En ce qui concerne la mise en compatibilité du plan local d'urbanisme de la commune d'Eckbolsheim :
22. L'Eurométropole de Strasbourg affirme sans être sérieusement contredite que la réalisation de la ZAC Jean Monnet implique la mise en compatibilité du plan local d'urbanisme de la commune d'Eckbolsheim sur trois points : réalisation de bâtiments en R + 4, réalisation de logements au dessus de locaux d'activité, relocalisation des espaces verts le long des voies et en coeur d'ilôts.
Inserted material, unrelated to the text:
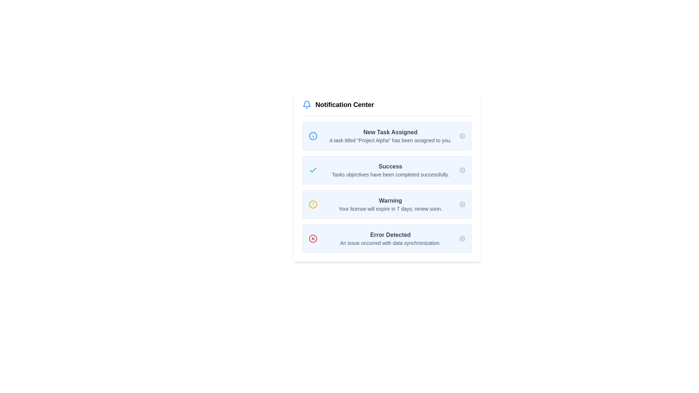 This screenshot has width=699, height=393. I want to click on the Text Label element that displays the message 'An issue occurred with data synchronization.' located at the bottom of the 'Error Detected' notification block, so click(390, 243).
Par ailleurs, la déclaration d'utilité publique des travaux de réalisation d'une ZAC, qui peut être prise à tout moment de la procédure de ZAC, peut intervenir avant la décision de création de cette ZAC. Par suite, aucune disposition n'interdisait à la CUS de prescrire la mise en compatibilité du plan local d'urbanisme de la commune d'Eckbolsheim à l'occasion de la déclaration d'utilité publique des travaux de réalisation de la ZAC.
23. Il résulte de tout ce qui précède que M. et Mme A... ne sont pas fondés à soutenir que c'est à tort que, par le jugement attaqué, le tribunal administratif de Strasbourg a rejeté leur demande.
Sur les conclusions présentées sur le fondement de l'article L. 761-1 du code de justice administrative :
24. Les dispositions de l'article L. 761-1 du code de justice administrative font obstacle à ce que soit mis à la charge de l'Eurométropole de Strasbourg, qui n'est pas, dans la présente instance, la partie perdante, le versement de la somme que M. et Mme A...demandent au titre des frais exposés par eux et non compris dans les dépens. Il y a lieu en revanche de mettre à la charge solidairement de M. et Mme A...une somme de 1 500 euros à verser à l'Eurométropole de Strasbourg sur le fondement des mêmes dispositions.
Par ces motifs,
DÉCIDE :
Article 1er : La requête de M. et Mme A... est rejetée.
Article 2 : M. et Mme A...verseront solidairement à l'Eurométropole de Strasbourg une somme de 1 500 (mille cinq cents) euros au titre de l'article L. 761-1 du code de justice administrative.
Article 3 : Le présent arrêt sera notifié à M. F...A..., à Mme D...A..., et à l'Eurométropole de Strasbourg.
Copie en sera adressée au préfet du Bas-Rhin.